=== Section Start ===

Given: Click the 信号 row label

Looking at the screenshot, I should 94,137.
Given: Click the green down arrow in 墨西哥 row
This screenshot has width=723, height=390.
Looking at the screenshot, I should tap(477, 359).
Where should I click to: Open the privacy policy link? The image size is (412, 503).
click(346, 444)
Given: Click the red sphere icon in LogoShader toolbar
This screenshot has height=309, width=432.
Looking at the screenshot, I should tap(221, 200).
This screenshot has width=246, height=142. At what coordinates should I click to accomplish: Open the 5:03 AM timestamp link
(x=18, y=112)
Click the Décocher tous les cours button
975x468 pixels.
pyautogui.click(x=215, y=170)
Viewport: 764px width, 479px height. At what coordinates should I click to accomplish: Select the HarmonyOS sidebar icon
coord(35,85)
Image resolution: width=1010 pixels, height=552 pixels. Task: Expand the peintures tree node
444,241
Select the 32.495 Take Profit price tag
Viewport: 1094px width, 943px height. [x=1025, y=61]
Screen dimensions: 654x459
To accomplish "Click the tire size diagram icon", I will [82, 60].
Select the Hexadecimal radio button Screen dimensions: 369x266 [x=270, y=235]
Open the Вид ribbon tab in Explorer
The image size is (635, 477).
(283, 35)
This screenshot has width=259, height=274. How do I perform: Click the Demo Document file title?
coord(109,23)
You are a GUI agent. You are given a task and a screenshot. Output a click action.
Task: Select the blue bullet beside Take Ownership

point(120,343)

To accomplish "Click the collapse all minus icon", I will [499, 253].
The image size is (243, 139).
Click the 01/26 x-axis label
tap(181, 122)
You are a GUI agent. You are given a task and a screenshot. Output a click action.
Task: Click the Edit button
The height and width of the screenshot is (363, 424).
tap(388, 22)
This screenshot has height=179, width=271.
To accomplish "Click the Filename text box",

=== Section End ===

◆ The task ◆
Look through the entries, and return every line that the word "will" appears in.

◆ Written response ◆
To accomplish "Click the tire size diagram icon", I will [82, 60].
To accomplish "Click the collapse all minus icon", I will [499, 253].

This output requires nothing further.